I just want to point out that the comparison to the DICOM conversion in BIDScoin has its limitations. In DICOM, each sequence (anat, func, dwi) is matched using a different pattern, so we naturally have many patterns for each study. That might not be the case in EEG/MEG.
Regarding:
"Right now it is only seeing a collection of data files. I would prefer for it to be more general and not depend on the concept of participant, or maybe only slightly (like files having a similar sub-XXXX pattern)."
I'm not sure if BIDScoin has a notion of participant or not, but I do know that it take into account participants in incremental conversion. If a participant already has a subdirectory under the target BIDS folder, and the subdirectory already contain data for at least one sequence type (for example, anat), BIDScoin will not try to convert anything for that participant unless the -f flag is used.
I actually think that informing the user of data files that were not included in the BIDS is important, as it can prevent mistakes in the conversion process.
Agreed
I'm not sure if BIDScoin has a notion of participant or not, but I do know that it take into account participants in incremental conversion.
I think it does from what I remember of my last reading of the code. This can be seen here
mne-bids does have the concept of participant into account as well why is why I think we may not need it. I still need to better study the deal with incremental conversion to be sure.
Im copying this from a concern from @civier
What follows is my discussion with Oren regarding this topic, so that it does not get lost in a particular email:
I think acting on the same target bidspath is not the problem but rather acting on the same sourcepath which is scanned to get the files. I think this is what you clarified in the last message. This hints to me that it would be useful to have a way to get the files that match the pattern and acting just on them (and of course informing the user that there are files that didnt match the pattern if that is the case).

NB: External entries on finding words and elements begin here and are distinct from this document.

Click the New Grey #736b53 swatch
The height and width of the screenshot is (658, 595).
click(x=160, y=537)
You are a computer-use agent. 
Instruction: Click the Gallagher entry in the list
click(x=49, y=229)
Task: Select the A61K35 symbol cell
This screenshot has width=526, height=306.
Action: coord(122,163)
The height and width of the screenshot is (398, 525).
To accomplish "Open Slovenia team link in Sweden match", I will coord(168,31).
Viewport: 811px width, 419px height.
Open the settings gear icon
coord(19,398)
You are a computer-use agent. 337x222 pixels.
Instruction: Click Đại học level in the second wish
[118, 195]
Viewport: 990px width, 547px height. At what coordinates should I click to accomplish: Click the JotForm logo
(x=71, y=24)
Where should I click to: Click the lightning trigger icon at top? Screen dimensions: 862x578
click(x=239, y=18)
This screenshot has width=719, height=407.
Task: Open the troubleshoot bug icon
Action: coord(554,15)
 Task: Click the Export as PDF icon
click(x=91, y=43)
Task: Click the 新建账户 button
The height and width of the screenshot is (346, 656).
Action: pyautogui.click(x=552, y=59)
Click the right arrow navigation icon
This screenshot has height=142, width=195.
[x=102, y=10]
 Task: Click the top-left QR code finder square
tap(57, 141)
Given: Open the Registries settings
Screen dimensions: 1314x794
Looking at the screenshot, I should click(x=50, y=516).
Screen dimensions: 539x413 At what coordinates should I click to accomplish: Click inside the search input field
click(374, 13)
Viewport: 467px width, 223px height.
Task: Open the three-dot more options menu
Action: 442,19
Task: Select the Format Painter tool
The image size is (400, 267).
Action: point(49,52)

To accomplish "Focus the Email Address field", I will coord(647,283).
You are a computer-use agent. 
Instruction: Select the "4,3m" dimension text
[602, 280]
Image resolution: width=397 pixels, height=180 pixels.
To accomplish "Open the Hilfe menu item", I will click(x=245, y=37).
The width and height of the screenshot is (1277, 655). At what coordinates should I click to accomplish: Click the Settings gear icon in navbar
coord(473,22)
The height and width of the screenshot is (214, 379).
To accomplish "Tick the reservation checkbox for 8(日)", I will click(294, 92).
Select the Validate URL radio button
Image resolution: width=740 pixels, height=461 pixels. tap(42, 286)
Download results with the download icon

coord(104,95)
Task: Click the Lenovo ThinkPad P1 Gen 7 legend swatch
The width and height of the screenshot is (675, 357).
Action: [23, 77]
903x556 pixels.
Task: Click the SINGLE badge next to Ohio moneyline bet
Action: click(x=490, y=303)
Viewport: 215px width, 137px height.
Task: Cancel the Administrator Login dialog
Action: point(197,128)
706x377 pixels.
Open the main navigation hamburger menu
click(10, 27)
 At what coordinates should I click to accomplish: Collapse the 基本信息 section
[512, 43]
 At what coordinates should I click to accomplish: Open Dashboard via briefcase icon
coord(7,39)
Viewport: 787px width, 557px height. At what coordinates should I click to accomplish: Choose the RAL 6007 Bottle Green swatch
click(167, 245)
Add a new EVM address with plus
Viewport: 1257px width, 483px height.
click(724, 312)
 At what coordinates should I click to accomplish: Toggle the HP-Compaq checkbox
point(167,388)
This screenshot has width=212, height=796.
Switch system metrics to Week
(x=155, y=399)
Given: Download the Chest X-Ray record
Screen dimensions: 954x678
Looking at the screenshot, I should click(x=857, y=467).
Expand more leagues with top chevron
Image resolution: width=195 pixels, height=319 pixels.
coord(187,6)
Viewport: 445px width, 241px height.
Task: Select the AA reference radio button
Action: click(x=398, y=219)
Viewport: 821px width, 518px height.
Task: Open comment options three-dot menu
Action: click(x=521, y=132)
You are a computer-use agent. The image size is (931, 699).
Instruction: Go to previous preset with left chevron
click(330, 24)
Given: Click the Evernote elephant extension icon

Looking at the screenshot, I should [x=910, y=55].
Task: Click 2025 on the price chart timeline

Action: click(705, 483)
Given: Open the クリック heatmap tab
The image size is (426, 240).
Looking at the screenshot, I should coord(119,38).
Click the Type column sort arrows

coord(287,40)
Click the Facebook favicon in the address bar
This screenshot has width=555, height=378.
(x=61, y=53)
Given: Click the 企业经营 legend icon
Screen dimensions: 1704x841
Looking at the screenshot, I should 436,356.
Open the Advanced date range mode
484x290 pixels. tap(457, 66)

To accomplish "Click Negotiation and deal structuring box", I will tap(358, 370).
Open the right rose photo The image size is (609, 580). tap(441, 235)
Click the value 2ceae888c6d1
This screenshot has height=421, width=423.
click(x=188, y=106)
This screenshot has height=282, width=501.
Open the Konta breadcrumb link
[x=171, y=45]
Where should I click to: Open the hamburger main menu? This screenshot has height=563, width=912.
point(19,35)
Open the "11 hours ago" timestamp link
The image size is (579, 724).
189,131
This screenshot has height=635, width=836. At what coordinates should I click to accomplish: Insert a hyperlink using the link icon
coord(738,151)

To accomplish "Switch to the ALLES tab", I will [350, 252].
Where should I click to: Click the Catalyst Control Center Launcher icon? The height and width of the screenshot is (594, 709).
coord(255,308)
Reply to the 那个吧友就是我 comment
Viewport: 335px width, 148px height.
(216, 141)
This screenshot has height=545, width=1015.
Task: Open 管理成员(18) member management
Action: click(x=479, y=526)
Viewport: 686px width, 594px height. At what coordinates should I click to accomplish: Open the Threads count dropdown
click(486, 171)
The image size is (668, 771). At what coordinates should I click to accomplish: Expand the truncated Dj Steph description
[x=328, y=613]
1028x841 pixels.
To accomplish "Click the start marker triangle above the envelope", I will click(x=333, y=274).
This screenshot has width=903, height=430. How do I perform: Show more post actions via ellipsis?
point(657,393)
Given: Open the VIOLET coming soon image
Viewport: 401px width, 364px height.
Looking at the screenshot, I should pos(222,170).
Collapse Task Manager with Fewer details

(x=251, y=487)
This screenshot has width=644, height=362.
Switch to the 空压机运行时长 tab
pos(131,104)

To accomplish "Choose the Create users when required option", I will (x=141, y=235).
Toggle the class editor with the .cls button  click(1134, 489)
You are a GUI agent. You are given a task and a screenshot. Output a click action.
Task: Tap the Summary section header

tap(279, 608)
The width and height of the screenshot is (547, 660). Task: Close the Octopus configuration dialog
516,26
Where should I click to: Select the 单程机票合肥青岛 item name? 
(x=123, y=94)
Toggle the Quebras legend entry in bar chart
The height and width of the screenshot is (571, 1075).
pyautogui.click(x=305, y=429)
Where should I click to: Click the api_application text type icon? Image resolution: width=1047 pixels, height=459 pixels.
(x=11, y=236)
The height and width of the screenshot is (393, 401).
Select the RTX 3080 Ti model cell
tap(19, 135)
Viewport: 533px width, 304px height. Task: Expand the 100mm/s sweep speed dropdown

Now, whether this is implemented from different rules files that apply to the same sourcepath/dataset or rather a single rules file that handles multiple versions of the same rule is in discussion.
I would have to meditate this, and maybe the final conclusion will be achieved when we actually do the implementation. Nevertheless my intuition is that it would be identical to how it will treat different naming conventions in DIFFERENT participants as you said.
Right now it is only seeing a collection of data files. I would prefer for it to be more general and not depend on the concept of participant, or maybe only slightly (like files having a similar sub-XXXX pattern).
I think @DavidjWhite33 will have to help us on this. I dont think this use-case is common. From what I have seen, usually eeg files are provided without any metadata files apart from what the acquisition software provides.